Now that we are settled into our new home and know where to find everything we need in our new neighborhood I am feeling the loss of autumn in New York. Where is the crisp cold air, the wild colors on the trees painted by my favorite artist, Mother Nature? It is going to be 95 degrees in Temecula today but I am pre-programmed to be slipping into jeans and sweatshirts in the middle of October, not wearing cotton shorts and tank tops. I am missing the splendor of autumn in the northeast. I am missing my friends and the chance to go out with the girls. I am missing my tribe of writers.
Art journaling is my creative expression of choice these days. I love the fun, mess and relaxation of the paint, glue and the feel of the scissors in my hand. But more than that, art journaling has become a way for me to deal with feeling homesick, even when I know I am home. Playing with my art supplies and messing up my art journals brings me joy and distracts me from the feeling of loss.
And so I had to create an autumn art journal page just to give me a feeling of what it was like.
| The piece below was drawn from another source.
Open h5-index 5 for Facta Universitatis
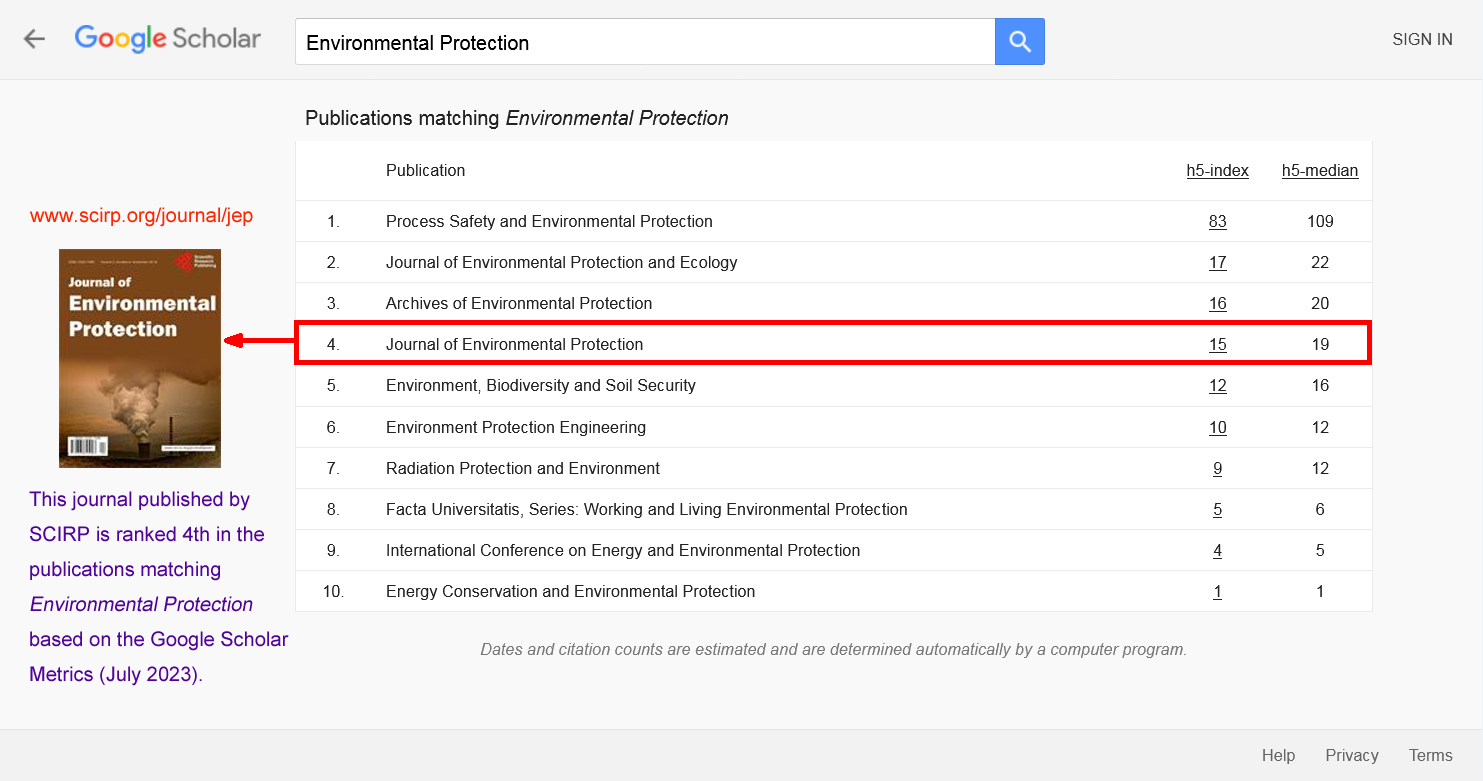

I used Distress Oxide inks and a script stamp for the background. I used a Tim Holtz die to cut out the leaves and colored them with Distress Oxides as well. It is unusual for me to use my own handwriting in my journals but this was such a personal layout I felt it needed that.
So as I head out today to meet friends for lunch at a local winery I will try to remember the crisp air, the farm stands of the North Fork with their colored squashes and big orange pumpkins. I will recall the smell of wood smoke and the aroma of roasted corn. And I will toast autumn in New York, and all the friends we left behind.
Sunday, August 20, 2017
Happy Art Journaling
Many poets, journalers and art journalers begin this practice in order to process difficult times and emotions of their lives. And what a perfect way to slowly explore where you are and where you need to go, what to change, or what to keep. It was that way for me in poetry and journaling but not with art journaling.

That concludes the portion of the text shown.